Treitel M A, Carlson M
Department of Genetics and Development, College of Physicians and Surgeons, Columbia University, New York, NY 10032, USA.
Proc Natl Acad Sci U S A. 1995 Apr 11;92(8):3132-6. doi: 10.1073/pnas.92.8.3132.
The SSN6-TUP1 protein complex represses transcription of diversely regulated genes in the yeast Saccharomyces cerevisiae. Here we present evidence that MIG1, a zinc-finger protein in the EGR1/Zif268 family, recruits SSN6-TUP1 to glucose-repressed promoters. DNA-bound LexA-MIG1 represses transcription of a target gene in glucose-grown cells, and repression requires SSN6 and TUP1. We also show that MIG1 and SSN6 fusion proteins interact in the two-hybrid system. Unexpectedly, we found that LexA-MIG1 activates transcription strongly in an ssn6 mutant and weakly in a tup1 mutant. Finally, LexA-MIG1 does not repress transcription in glucose-deprived cells, and MIG1 is differentially phosphorylated in response to glucose availability. We suggest a role for phosphorylation in regulating repression.

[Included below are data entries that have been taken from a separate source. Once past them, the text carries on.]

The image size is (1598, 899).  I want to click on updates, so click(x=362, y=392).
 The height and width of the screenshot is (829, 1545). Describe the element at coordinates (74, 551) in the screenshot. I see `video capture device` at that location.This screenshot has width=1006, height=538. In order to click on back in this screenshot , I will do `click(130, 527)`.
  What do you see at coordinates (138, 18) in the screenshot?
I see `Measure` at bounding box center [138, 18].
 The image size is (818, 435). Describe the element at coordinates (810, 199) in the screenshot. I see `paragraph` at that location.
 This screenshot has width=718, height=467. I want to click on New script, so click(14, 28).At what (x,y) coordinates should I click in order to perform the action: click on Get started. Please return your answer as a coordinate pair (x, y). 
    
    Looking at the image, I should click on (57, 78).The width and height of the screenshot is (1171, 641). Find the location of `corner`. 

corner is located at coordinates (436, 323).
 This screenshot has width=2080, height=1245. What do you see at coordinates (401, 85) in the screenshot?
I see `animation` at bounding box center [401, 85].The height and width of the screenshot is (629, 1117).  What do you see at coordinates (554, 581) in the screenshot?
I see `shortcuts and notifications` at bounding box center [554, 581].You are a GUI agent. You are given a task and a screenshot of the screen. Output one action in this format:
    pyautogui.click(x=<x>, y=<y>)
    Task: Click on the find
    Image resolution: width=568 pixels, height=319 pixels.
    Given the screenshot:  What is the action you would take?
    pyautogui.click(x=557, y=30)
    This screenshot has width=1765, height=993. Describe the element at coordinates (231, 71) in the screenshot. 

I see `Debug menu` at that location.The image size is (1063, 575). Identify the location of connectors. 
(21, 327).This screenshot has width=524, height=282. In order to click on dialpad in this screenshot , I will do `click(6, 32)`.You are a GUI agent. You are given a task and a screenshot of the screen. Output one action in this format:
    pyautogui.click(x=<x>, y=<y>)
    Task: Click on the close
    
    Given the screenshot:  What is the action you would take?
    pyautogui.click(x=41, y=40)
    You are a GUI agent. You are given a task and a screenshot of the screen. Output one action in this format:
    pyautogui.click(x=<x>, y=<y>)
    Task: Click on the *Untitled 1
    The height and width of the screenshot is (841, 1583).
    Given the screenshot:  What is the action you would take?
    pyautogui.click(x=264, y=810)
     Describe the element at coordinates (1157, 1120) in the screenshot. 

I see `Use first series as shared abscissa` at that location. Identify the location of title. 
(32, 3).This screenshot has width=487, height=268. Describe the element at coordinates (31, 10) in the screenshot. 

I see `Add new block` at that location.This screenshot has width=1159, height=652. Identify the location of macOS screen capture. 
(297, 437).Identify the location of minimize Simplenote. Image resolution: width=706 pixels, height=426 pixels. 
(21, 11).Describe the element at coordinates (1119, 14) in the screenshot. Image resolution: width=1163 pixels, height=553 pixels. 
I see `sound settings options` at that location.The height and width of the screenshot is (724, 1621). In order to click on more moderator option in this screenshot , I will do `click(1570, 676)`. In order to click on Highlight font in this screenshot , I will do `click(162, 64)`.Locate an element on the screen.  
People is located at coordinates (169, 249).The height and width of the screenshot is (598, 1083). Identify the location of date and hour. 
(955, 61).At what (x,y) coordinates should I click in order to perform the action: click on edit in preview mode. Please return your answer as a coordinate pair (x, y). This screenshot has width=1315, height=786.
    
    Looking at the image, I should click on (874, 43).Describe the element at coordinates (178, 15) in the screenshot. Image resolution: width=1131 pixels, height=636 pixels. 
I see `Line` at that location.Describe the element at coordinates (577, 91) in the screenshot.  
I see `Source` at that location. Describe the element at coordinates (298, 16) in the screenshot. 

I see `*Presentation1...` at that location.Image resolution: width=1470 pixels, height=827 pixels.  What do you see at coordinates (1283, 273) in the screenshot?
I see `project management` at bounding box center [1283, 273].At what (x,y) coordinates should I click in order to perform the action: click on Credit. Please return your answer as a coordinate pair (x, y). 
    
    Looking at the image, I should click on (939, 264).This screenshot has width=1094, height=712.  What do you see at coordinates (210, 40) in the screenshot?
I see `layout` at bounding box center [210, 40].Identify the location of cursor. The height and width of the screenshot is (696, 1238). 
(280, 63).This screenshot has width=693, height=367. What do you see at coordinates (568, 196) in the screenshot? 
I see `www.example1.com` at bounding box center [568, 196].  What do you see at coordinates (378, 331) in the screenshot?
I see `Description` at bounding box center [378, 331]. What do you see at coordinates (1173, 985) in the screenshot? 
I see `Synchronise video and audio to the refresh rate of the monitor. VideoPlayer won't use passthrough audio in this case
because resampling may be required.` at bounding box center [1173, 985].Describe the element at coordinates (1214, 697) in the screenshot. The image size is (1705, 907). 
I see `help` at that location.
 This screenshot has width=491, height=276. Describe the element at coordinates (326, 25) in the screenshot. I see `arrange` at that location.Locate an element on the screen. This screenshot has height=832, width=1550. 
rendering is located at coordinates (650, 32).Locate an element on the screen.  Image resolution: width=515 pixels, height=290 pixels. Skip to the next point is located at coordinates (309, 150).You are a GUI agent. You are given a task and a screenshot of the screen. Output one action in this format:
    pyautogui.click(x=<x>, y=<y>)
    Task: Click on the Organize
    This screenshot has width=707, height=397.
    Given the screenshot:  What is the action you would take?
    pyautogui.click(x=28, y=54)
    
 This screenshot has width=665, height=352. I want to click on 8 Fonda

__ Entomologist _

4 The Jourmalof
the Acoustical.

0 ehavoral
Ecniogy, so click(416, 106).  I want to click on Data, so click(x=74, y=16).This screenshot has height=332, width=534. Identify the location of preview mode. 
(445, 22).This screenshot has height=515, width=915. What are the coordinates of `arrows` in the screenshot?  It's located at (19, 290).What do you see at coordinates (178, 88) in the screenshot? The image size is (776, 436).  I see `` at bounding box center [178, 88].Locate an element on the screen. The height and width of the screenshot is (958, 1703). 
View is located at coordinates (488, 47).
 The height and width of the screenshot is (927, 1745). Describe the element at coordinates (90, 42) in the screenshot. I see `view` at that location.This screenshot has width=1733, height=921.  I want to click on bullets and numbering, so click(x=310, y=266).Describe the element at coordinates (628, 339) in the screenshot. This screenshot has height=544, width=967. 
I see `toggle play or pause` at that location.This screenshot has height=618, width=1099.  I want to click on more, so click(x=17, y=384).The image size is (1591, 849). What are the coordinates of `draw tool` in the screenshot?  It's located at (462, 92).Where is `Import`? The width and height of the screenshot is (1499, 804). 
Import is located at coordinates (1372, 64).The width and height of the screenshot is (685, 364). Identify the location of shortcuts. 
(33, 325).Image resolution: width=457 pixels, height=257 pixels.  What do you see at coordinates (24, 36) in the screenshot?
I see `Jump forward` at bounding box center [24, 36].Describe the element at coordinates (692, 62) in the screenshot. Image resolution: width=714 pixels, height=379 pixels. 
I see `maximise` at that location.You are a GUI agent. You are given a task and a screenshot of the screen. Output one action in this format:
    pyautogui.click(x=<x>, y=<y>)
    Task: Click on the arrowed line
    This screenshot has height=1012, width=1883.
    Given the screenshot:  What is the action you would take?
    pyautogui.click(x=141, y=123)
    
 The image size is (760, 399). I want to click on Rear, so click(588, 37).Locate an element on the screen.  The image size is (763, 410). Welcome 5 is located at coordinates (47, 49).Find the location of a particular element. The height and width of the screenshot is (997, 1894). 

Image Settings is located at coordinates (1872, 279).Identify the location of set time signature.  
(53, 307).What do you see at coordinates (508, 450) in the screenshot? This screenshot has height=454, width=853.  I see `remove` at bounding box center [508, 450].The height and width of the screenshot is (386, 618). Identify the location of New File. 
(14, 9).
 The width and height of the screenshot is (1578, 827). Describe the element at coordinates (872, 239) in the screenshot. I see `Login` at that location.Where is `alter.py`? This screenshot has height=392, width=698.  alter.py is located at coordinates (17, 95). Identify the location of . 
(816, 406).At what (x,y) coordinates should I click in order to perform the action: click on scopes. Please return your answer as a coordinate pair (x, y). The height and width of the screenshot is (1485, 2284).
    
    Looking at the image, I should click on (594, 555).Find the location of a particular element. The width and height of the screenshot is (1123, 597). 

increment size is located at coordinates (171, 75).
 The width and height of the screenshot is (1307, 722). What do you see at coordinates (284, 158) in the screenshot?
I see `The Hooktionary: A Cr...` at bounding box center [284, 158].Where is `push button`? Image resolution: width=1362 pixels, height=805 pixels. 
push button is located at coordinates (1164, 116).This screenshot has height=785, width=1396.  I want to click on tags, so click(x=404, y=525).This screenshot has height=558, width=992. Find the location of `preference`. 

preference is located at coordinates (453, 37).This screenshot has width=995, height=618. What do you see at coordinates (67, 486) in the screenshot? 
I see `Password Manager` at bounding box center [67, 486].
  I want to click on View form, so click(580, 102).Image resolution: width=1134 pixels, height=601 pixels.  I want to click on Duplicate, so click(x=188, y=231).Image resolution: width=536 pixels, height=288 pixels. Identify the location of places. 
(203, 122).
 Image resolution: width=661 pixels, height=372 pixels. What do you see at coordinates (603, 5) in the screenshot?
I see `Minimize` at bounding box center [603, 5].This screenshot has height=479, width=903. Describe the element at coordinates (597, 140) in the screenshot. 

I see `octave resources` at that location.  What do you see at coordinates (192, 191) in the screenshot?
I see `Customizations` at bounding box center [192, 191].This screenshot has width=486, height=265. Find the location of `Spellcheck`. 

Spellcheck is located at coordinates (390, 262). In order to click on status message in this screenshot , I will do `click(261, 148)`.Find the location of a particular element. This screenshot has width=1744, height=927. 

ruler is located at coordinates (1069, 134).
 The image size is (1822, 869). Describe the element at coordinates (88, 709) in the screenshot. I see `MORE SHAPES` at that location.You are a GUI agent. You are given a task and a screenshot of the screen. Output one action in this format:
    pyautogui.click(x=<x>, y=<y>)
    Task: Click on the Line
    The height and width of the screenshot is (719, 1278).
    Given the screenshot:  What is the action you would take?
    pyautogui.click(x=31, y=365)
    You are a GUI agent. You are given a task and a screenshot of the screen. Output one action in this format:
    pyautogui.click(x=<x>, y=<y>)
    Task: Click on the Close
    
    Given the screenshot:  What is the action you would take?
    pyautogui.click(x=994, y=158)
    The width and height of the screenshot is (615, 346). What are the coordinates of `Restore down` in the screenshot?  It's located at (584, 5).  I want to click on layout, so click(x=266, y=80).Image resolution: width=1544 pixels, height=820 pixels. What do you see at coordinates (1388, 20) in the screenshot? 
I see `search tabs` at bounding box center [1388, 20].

SSN6-TUP1蛋白复合物可抑制酿酒酵母中多种受调控基因的转录。在此,我们提供证据表明,EGR1/Zif268家族中的锌指蛋白MIG1可将SSN6-TUP1招募至受葡萄糖抑制的启动子区域。与DNA结合的LexA-MIG1可抑制葡萄糖培养细胞中靶基因的转录,且这种抑制作用需要SSN6和TUP1。我们还表明,MIG1和SSN6融合蛋白在双杂交系统中相互作用。出乎意料的是,我们发现LexA-MIG1在ssn6突变体中强烈激活转录,而在tup1突变体中则微弱激活转录。最后,LexA-MIG1在葡萄糖缺乏的细胞中不抑制转录,并且MIG1会根据葡萄糖的可利用性发生差异磷酸化。我们认为磷酸化在调节抑制作用中发挥作用。